Pakistani troops and helicopter gunships have killed up to 20 fighters near the Afghan border, officials said, hours after President Pervez Musharraf warned foreign rebels to leave the area or die.

    The clashes took place in volatile north Waziristan

    The fighting erupted on Thursday night after rebels killed a soldier at  a security post in Datakhel village, near Miranshah, the main town  in the restive North Waziristan tribal zone and the scene of fierce  clashes earlier this month.


    "Up to 20 militants were killed when security forces responded  to the rocket and small arms attack on the checkpost, in which one  solider was killed," top military spokesman Major General Shaukat  Sultan told AFP.


    "The militants while running away left behind a few weapons  also."


    Pakistan, a key ally in the US-led "war on terror", has deployed  80,000 troops along the border since 2003 to flush out al-Qaeda and  Taliban rebels who sneaked across from Afghanistan after the  ouster of the Taliban regime in late 2001.


    Foreign rebels


    Sultan had no details but local and army officials said a number of foreign rebels were among those who died in Friday's fighting,  which started at around 2:45 am and lasted for some two hours.


    "Around 20 militants, including some foreigners, were killed  when security forces struck their hideout with helicopter gunships  and artillery after the attack on a security post which killed one  soldier and injured two others," a military official told AFP on  condition of anonymity.


    The fighting lasted two hours

    A local official said seven of the dead were foreign.


    The official added that two injured attackers were arrested, along with eight other people with suspected links to insurgents.


    Tribal fighters linked to the Taliban briefly took control of  Miranshah in the first week of March - during a visit to Islamabad  by US President George Bush - in revenge for an earlier raid on  a suspected al-Qaeda training camp.

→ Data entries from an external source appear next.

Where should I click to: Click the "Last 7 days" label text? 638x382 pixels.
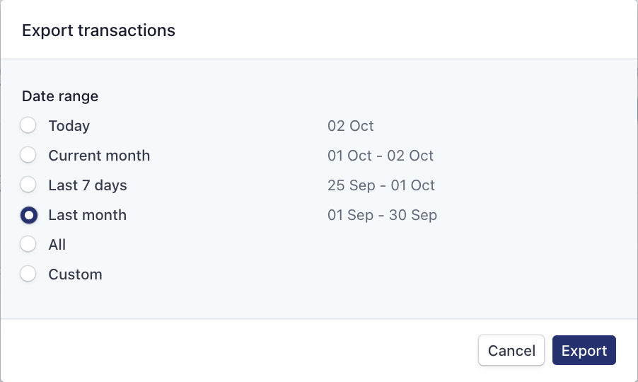(x=88, y=185)
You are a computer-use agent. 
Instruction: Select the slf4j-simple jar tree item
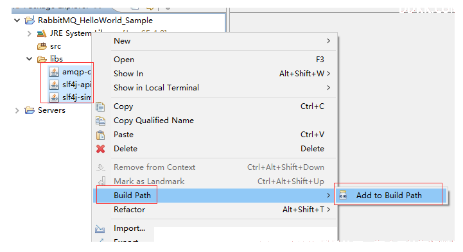click(70, 97)

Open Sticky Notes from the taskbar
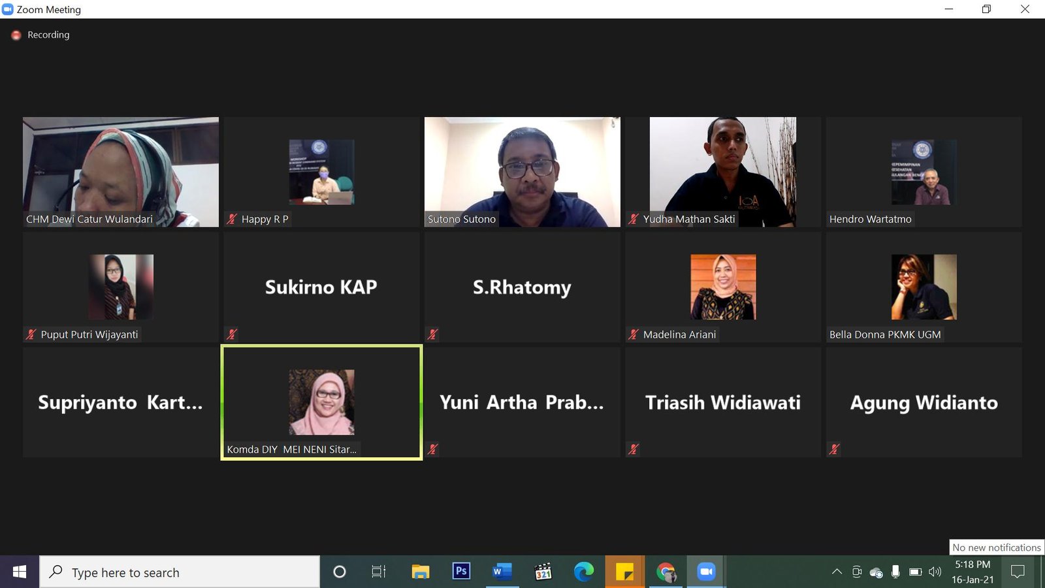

    Fierce clashes erupted when Pakistani forces tried to retake the  the town, leaving around 170 rebels and five soldiers dead and  forcing thousands of civilians to flee the area.


    Musharraf warning


    Musharraf late on Thursday promised a crackdown on foreign  fighters, amidst tensions between Afghanistan and Pakistan over  allegations that Islamabad was failing to tackle Islamic rebels  launching cross-border raids from its territory.


    "We will never tolerate foreign terrorists and extremists"  hiding in the tribal region, Musharraf told a rally in the eastern  city of Lahore.


    "These foreign militants are indulging in acts of terrorism not  only in Pakistan but elsewhere in the world also," he said. "I warn them to leave Pakistan, failing which we will eliminate them."


    "These foreign militants are indulging in acts of terrorism not  only in Pakistan but elsewhere in the world also"

    Pervez Musharraf,
    Pakistani president

    Military and security sources have said that so-called Pakistani Taliban are in control of parts of the tribal zones, where they have  set up a virtual state within a state governed by a strict  interpretation of Sharia law.


    But Pakistani officials say reports that the Taliban have taken  over the local administration are "totally wrong and baseless".


    Pakistani authorities last week also ordered thousands of  Afghans living in these tribal areas to go back to their native  country.


    Meanwhile Pakistan on Thursday lodged a "strong protest" with  Afghanistan over the killing by Afghan troops this week of 16 people  who it says were civilians heading to a festival.


    Kabul says it is investigating the incident, which happened  across the border from Pakistan's southwestern province of  Baluchistan, but an Afghan army officer has said the dead men were Taliban rebels.